Anggota Badan Legislasi DPR RI, Firman Soebagyo, menilai kenaikan cukai hasil tembakau (CHT) tahun 2022 sebesar 12 persen dan penyederhanaan (simplifikasi) dari 10 layer menjadi 8 layer, sebagaimana tertuang dalam Peraturan Menteri Keuangan (PMK) No 192 tahun 2021, sangat eksesif sehingga akan semakin memperburuk kelangsungan sektor pertembakauan nasional. Menurut legislator senior Partai Golkar itu, terdapat dua hal utama yang harus diwaspadai dari kenaikan cukai rokok ini.
Pertama, kenaikan harga rokok akan menyebabkan perokok mencari alternatif rokok dengan harga yang lebih murah dan terjangkau, salah satu adalah rokok ilegal.
“Kenaikan harga berpengaruh terhadap kenaikan jumlah permintaan rokok ilegal. Kenaikan peredaran rokok ilegal, baik dalam jangka pendek maupun jangka panjang, dapat berdampak terhadap keberlangsungan IHT,” kata Firman Soebagyo dikutip Jumat (11/2/2022).
Kedua, kenaikan tarif cukai dan harga rokok dalam jangka panjang dapat berdampak negatif terhadap keberlangsungan IHT. Sebab, kenaikan harga rokok yang dilakukan secara terus menerus akan berdampak terhadap kenaikan rokok ilegal dan keberlangsungan IHT yang selanjutnya juga dapat berpotensi menggerus penerimaan negara. Adanya penyederhanaan (simplifikasi) dari 10 layer menjadi 8 layer, menurut anggota Komisi IV DPR RI ini juga harus dipahami dengan perspektif kepentingan global. Keberadaan Framework Convention on Tobacco Control (FCTC) salah satu agendanya adalah pengurangan pabrikan rokok kretek di Indonesia. Agenda tersebut, dalam pandangannya, sejalan dengan salah satu korporasi rokok internasional yang beroperasi di Indonesia.
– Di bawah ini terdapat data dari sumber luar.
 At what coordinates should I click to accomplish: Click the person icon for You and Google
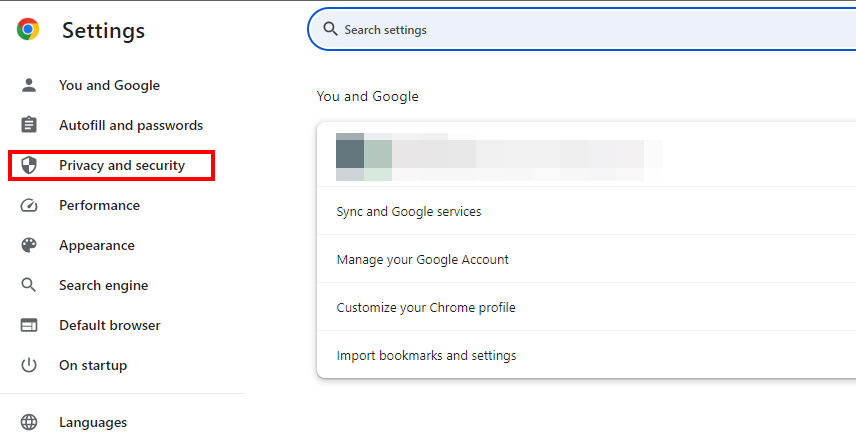[28, 85]
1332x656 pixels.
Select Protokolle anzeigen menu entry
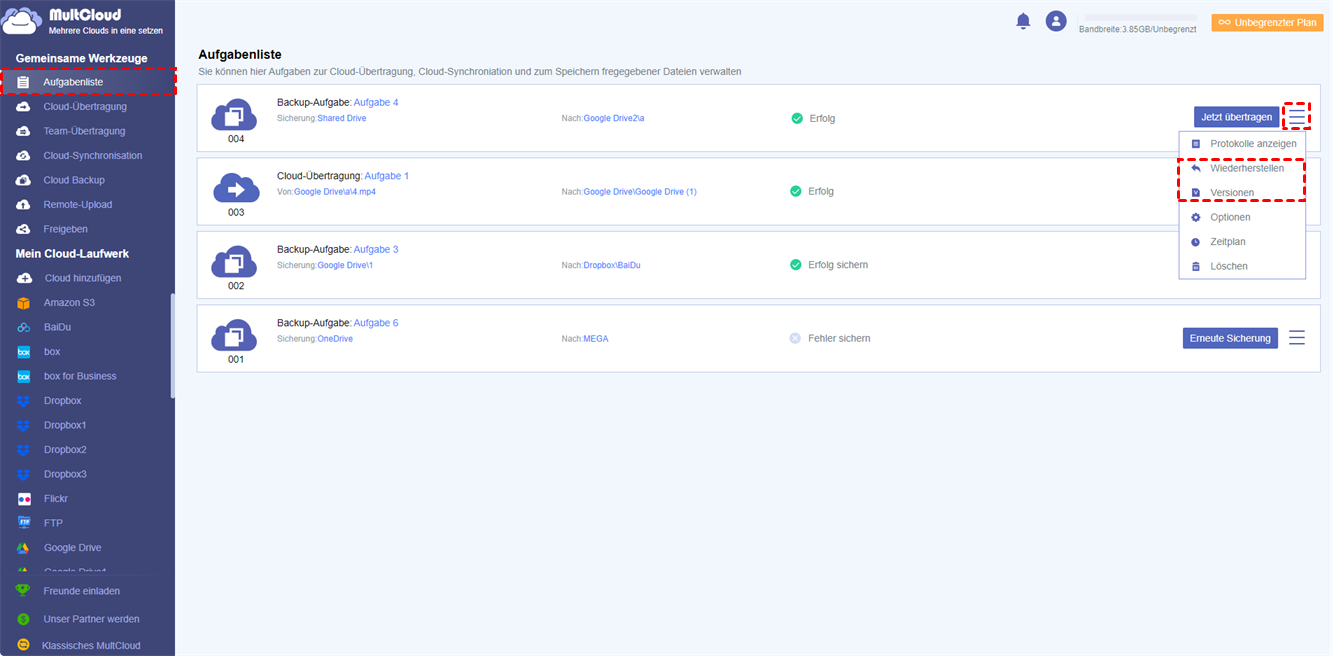click(x=1252, y=144)
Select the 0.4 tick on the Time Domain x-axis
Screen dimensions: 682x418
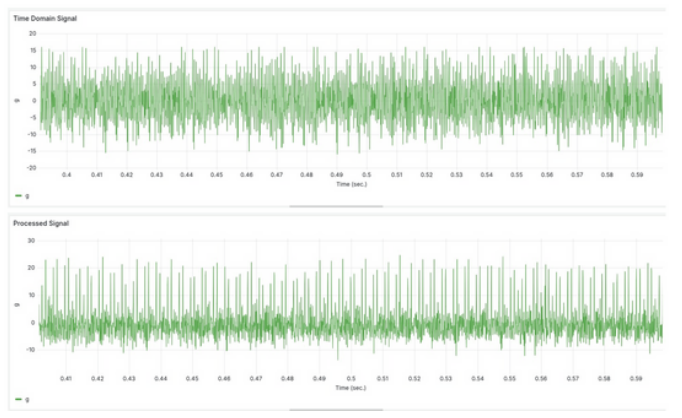tap(67, 175)
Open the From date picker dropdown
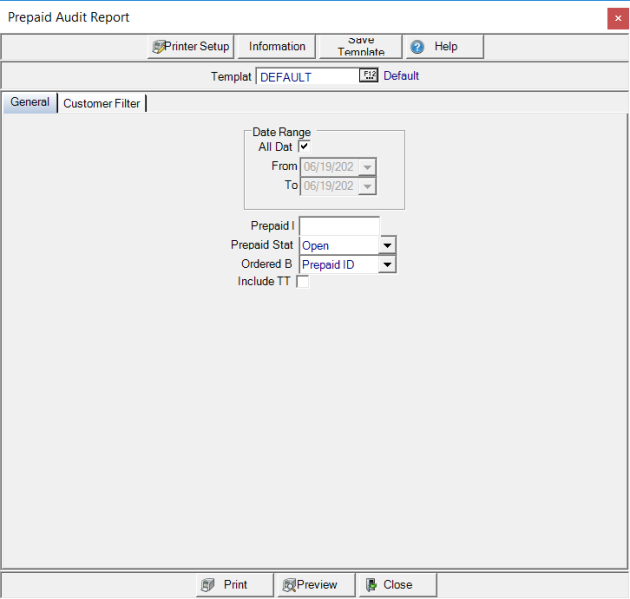Screen dimensions: 630x599 368,167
Firman memproyeksikan, kelak kalau simplifikasi cukai rokok dibiarkan terus terjadi tidak tertutup kemungkinan pabrik atau perusahaan rokok yang tersisa di Indonesia hanya tinggal tiga bahkan hanya ada satu.
“Jadi, yang sebenarnya terjadi itu bukan simplifikasi tapi pengurangan atau penghilangan golongan rokok. Bahkan upaya mematikan industri rokok kretek di tanah air,” tegasnya.